Though he has been in the Oval Office late two nights this week, the president has done little in the way of governing and has instead been working the phones.

He has called friendly governors — in red states like Arizona, Texas and Florida — and influential confidants in the conservative media, like Sean Hannity. But he has not been as responsive to Republican lawmakers as before the election. Always an obsessive cable news viewer, he has been watching even more TV than usual in recent weeks, often from his private dining room just off the Oval Office.

Trump's approach to two crucial Senate run-off elections in Georgia remains an open question: He has not yet signaled if he will campaign there, and aides have started to worry that the extended legal battle could sap support for the GOP candidates.

Trump has also begun talking about his own future upon leaving office. He has mused about declaring he will run again in 2024,and aides believe that he will at least openly flirt with the idea to enhance his relevance and raise interest in whatever money-making efforts he pursues.

While he ponders his options, his involvement in the day-to-day governing of the nation has nearly stopped: According to his schedule, he has not attended an intelligence briefing in weeks, and the White House has done little of late to manage the pandemic that has surged to record highs in many states.

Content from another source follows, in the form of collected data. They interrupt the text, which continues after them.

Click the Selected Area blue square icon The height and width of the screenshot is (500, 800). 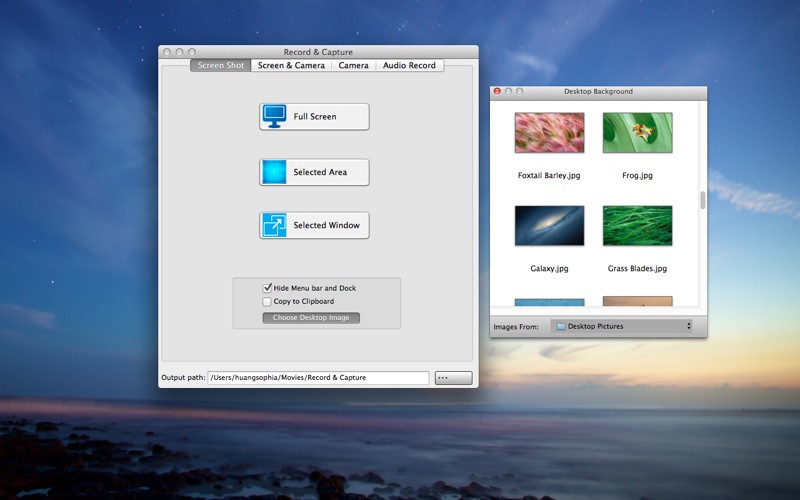tap(274, 172)
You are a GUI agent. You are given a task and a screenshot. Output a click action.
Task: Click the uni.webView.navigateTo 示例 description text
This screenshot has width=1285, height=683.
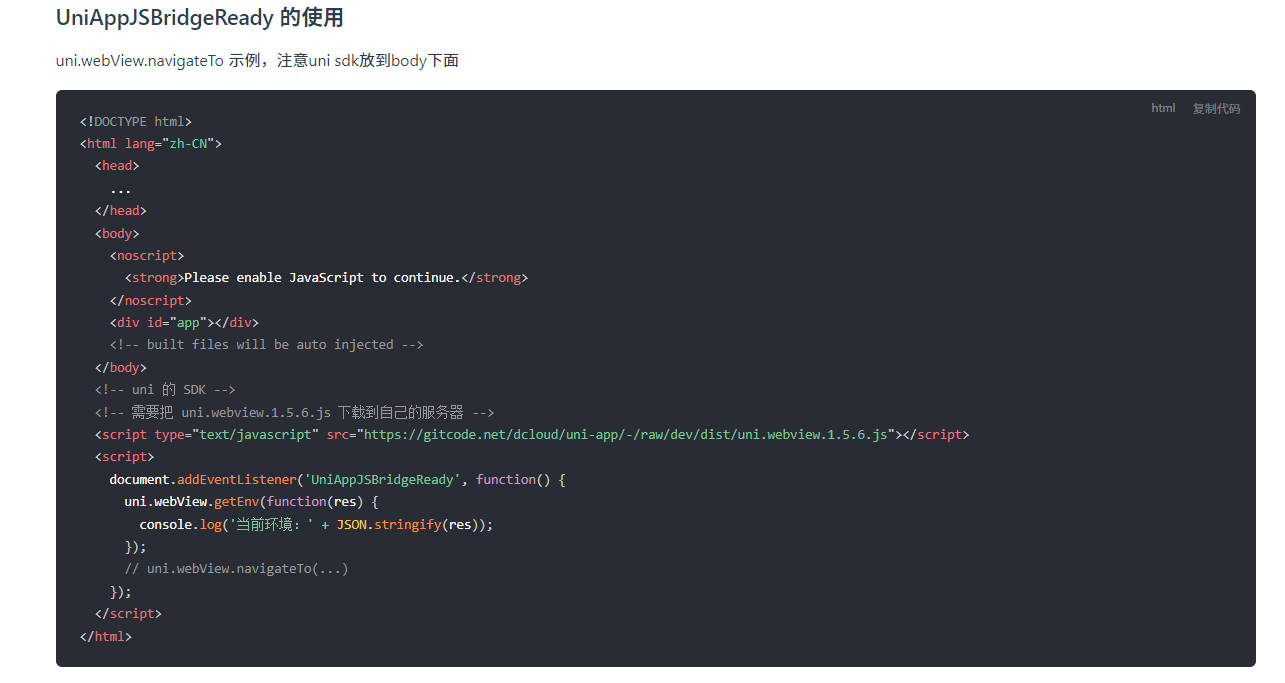257,61
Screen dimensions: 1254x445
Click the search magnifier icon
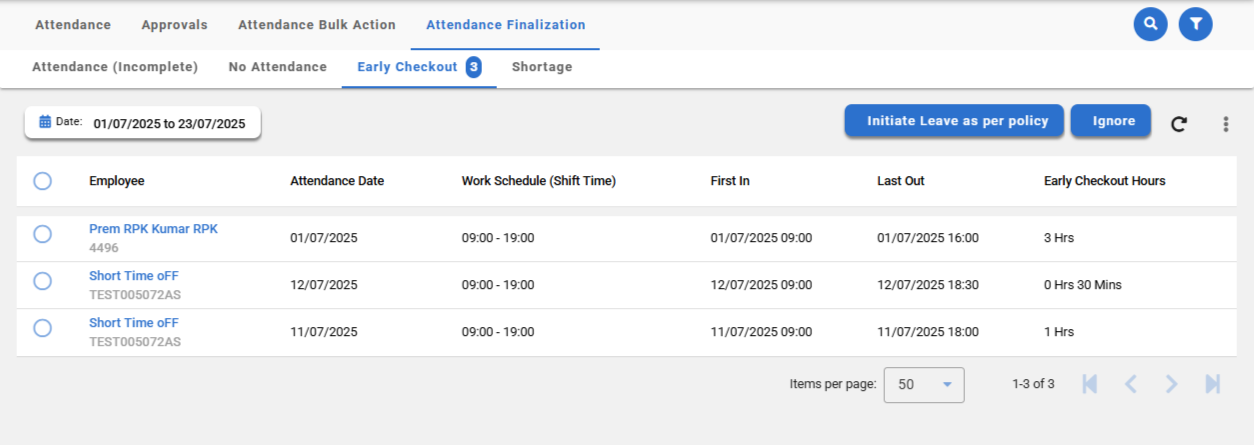click(1151, 23)
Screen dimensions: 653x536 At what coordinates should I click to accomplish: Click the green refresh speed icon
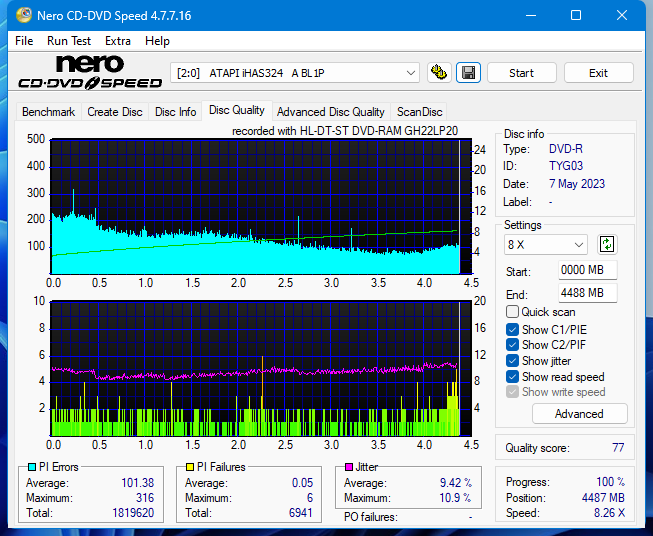click(607, 244)
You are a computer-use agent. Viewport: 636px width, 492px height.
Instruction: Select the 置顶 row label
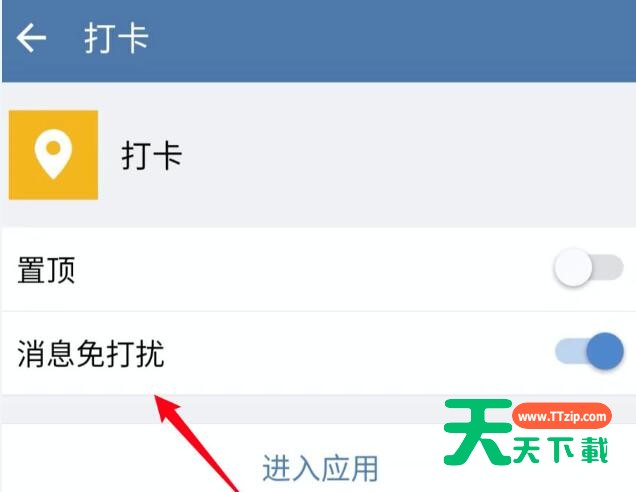[x=46, y=270]
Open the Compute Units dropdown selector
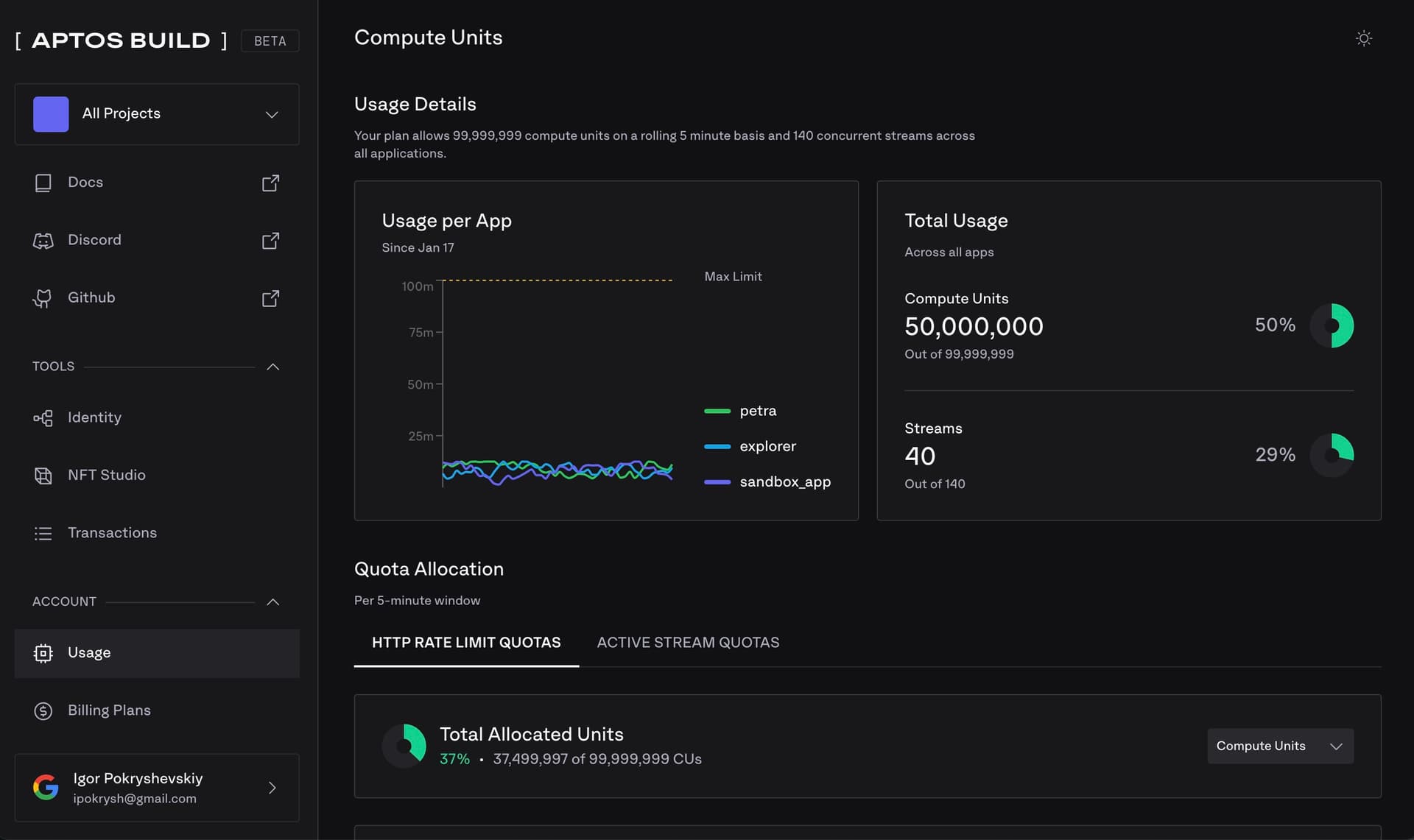Screen dimensions: 1414x840 [x=1280, y=746]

The president's resistance to acknowledging the outcome of the race has stalled the transition process. The head of the General Services Administration, a Trump appointee, has held off on certifying Biden as the winner of the election.

The certification — known as ascertainment — would free money for the transition and clear the way for Biden's team to begin placing transition personnel at federal agencies. White House spokesman Judd Deere said he was "not aware" of any communications between the White House and the GSA administrator on ascertainment.

Biden on Tuesday played down the importance of the certification for now and said his team continues to prepare to take reins of the U.S. government. The president-elect also suggested he wasn't overly concerned that he's not yet receiving the President's Daily Briefing — a highly classified intelligence analysis.

Denis McDonough, who served as White House chief of staff during the Obama administration and helped oversee the 2017 transition of power, said that even as Trump has tried to stymie the transition, significant progress still has been made. The Biden transition team has published an ethics plan and the Trump administration earlier established a White House Transition Coordinating Council as required by law.